There was a man who went to the psychiatrist worrying that he was sick. The psychiatrist, through the use of therapy, was able to cleanse the man’s mind of the worries that were making him sick. The man went home feeling so much better.
The next day the man returned to the psychiatrist’s clinic in worse state than when he came the day before. Puzzled, the doctor asked him what the problem was this time. “Doctor,” the man replied, “I am scared. I can’t remember something that I should worry about!”
That’s the way many of us are. We fill our lives with worries about just anything. Many of our ailments, physical and mental, are due to worries.
Worry fatigues the mind and lowers the body’s resistance to disease. We develop so-called psychosomatic symptoms, the body manifesting the negative thoughts we keep. This type of ailment is often more complex and difficult to cure than purely physical afflictions.
Worry can kill, literally and figuratively.
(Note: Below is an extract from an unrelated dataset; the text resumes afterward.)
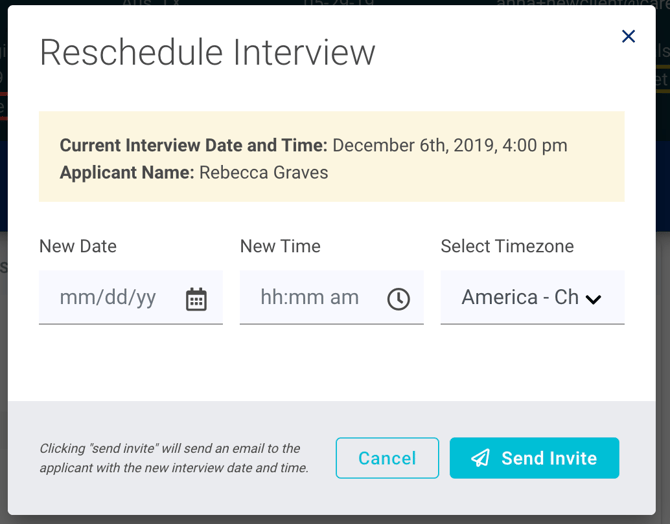670x524 pixels.
Task: Focus the hh:mm am New Time field
Action: pyautogui.click(x=332, y=297)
Even before actual sickness can wreck a habitual worrier, he already suffers enough emotional agonies, his life being a chain of apprehensions and fears. But why do we worry?
We just can’t help it. Worrying is a well-entrenched habit in us. Since childhood we’ve been trained to worry about anything: how to improve our grades, how to be better than the neighbor’s child, how to ensure our own salvation in the hereafter.
Worrying is not a bad thing altogether. We need to worry to move us to do something to enhance ourselves and better our lives. But chronic, senseless worrying is bad. We need to break the habit if we have to live healthy, satisfying lives.
It’s not easy to break a long-standing habit. Habits die hard, but they won’t go away if we don’t start doing something about them. And like breaking any bad habit, we have got to start conquering our worries at some point.
The right time is right now! We can start by deciding to make this day one worry-free day for us. Once a worrisome thought comes to mind, let’s think that it will turn out in either one of only two possibilities: it may happen or it may not.
If we are worried about an impending situation, either it will come to pass or it won’t. And our worrying alone will not change the outcome. If there’s anything we must and can do, let’s act at once and do it. If there’s none, worrying will only make us too weak to cope with the situation should things turn out as we fear they will. By the time the situation occurs, we will be so exhausted that we won’t be able to deal with it. But if we stop worrying, even if the worst happens, we will have the courage and energy to handle it properly.
There’s no sense in thinking that things cannot go right unless we worry about them. It’s quite similar to swimming. When we are so anxious to stay afloat in the water, we’d flap our arms wildly and the panicky effort makes us take on some more body weight. Then we begin to sink instead of float.
But once we learn to let go and relax, that’s when it begins to work. That’s how swimming is learned, whether in the swimming pool or in the sea of life. All our efforts spent in worrying is like wastefully tiring our body in the open waters of life and virtually drowning ourselves.
If we learn to be calm and try to live a worry-free life, one day at a time, we will stay afloat even in the midst of turbulence. Our experience of life will be much better overall.